None of the students actually directly revealed what was said but, yeah, I could tell.

It wasn’t an easy week either and usually, most of the times, it takes about 24-48hours for me to get over a viral URTI (upper respiratory tract infection). In fact kali ni, tak demam pun. The good thing is, I cant remember the last time I was unwell, so life has been pretty good.

Until last Tuesday.

The dreaded call.

Out of the blue.


Or maybe I did expect it at some level. When hubby was paying one of the fees, can’t even remember which one, either for laundry or koperasi, I remember thinking to myself, maybe just pay two months first instead of the whole year? But decided to keep my thoughts to myself.


My son on the other line.

“Mummy, can I quit?”

I’m pretty sure the concern must have been evident in my voice.

“What happened? Why? Are you ok?”

“It’s hard. The new subjects, physics, chemistry and biology, plus Arabic language”.

Unusual coming from someone who has never complained about academics before, so at first, I doubted the story.

“Well you have to hold on for the moment” was the best response I could give.

I was more worried he that was hiding something than merely being an academic challenge.

So, called hubby and had a discussion. Hubby called son and had a talk.

No quitting yet, they came up with a deal.

I was still not entirely convinced. Asked the teacher the next morning to have a quick chat with him.

The following evening, we had a heart to heart chat.

Yes, it was an academic problem, Alhamdulillah. It might sound crazy to the reader, but just so glad its not something other issue.

And today, reflecting on what had happened, I was reminded of something similar about 16 years ago. I was in final year. Perhaps one of the lowest moments in my life, thinking back. Very stressful.

I remember studying hard. Spending a lot of time on the wards seeing patients. Practicing exam questions. But it all seemed so overwhelming. There was just so much to know, so much material to study. I felt that whatever I read one day, I’d forget the next day.

How was I going to pass the exams?

And the worst thought began to pop-up: the consequence of not passing the final exams. Would I have to pay back the convertible student loan? YES. 

That one thought alone was a huge motivator and source of stress.

There was one point where I was so anxious, I couldn’t sleep, and had to see a doctor for sleeping pills. He advised against it, but gave in when I begged and said its only temporary. I was only, thank God, temporary.

I remember, back then there wasn’t facetime or skype, so although I did email my late father, we still called our parents the old fashioned way.

I remember telling my mum that it’s so hard, I don’t know if I’m going to pass the final exams or not. Both my parents aren’t doctors, so at some level, I don’t really expect them to understand.

Mummy sort of sounded sad but what she said was soothing.
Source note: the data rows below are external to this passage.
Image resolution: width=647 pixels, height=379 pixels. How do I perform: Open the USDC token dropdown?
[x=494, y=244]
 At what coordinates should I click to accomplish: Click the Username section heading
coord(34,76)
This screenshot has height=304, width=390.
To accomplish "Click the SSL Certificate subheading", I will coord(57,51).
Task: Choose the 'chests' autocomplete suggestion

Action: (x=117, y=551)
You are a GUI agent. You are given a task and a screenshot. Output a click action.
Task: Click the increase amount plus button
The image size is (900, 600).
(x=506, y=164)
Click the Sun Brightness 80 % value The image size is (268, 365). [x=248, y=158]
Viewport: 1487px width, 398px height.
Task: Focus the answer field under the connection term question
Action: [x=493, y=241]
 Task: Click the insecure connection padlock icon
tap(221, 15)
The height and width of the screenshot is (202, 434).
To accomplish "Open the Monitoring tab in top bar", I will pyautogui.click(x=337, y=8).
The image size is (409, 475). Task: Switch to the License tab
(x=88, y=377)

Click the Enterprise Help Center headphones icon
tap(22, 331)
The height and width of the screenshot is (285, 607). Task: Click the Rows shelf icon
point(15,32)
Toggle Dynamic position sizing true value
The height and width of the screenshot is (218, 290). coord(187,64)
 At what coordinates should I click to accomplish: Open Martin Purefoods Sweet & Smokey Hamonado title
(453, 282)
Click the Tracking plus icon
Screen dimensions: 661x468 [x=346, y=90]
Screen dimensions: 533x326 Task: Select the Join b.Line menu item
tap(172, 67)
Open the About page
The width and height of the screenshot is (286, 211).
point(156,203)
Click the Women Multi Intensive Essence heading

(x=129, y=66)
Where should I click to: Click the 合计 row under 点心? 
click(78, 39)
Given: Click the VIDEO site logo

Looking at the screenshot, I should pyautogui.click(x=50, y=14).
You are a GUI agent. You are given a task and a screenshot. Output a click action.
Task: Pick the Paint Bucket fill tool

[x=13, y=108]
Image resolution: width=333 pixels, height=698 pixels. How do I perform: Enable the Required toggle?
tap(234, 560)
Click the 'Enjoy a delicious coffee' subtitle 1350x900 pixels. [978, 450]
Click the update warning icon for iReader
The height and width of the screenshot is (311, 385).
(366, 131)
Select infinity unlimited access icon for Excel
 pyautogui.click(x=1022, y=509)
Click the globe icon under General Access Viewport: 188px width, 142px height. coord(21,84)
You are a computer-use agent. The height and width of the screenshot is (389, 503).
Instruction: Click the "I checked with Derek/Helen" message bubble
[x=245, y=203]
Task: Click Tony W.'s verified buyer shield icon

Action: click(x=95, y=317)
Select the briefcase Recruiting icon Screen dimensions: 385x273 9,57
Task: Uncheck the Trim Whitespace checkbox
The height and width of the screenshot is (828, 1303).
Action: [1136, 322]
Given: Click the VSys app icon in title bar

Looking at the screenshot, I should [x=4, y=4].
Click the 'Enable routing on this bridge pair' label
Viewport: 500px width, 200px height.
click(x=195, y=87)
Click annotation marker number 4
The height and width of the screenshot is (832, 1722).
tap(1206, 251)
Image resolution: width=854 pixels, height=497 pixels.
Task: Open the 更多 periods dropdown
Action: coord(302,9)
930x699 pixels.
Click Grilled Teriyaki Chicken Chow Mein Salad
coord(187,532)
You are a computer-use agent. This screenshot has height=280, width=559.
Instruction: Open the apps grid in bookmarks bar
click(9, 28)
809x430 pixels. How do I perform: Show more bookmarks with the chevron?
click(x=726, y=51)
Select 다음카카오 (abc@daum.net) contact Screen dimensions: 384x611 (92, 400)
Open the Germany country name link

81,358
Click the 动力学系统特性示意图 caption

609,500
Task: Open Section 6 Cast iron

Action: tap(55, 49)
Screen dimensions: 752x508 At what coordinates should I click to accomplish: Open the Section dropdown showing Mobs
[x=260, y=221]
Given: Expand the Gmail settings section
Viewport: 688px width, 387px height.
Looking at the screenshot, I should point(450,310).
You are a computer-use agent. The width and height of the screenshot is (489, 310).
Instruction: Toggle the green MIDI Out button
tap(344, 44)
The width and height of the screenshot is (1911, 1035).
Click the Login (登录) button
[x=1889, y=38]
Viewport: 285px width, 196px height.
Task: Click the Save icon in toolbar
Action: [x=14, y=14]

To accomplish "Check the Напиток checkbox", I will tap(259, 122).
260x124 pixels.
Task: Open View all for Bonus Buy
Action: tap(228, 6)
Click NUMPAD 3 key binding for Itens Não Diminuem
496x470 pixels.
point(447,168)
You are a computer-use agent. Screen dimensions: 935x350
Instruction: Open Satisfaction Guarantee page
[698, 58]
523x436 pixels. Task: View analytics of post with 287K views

“It’s ok. Just do your best”.

Something like that.

Results are secondary.

Effort is what counts.

If I had known back then that I would pass, perhaps I could have enjoyed the experience a bit more.

So now it was my turn.

“It’s ok,” I told my son.

“Most people only study those subjects in form four, so of course its not easy”.

“Give it some time”.

In other words, no, you can’t just quit because it’s hard.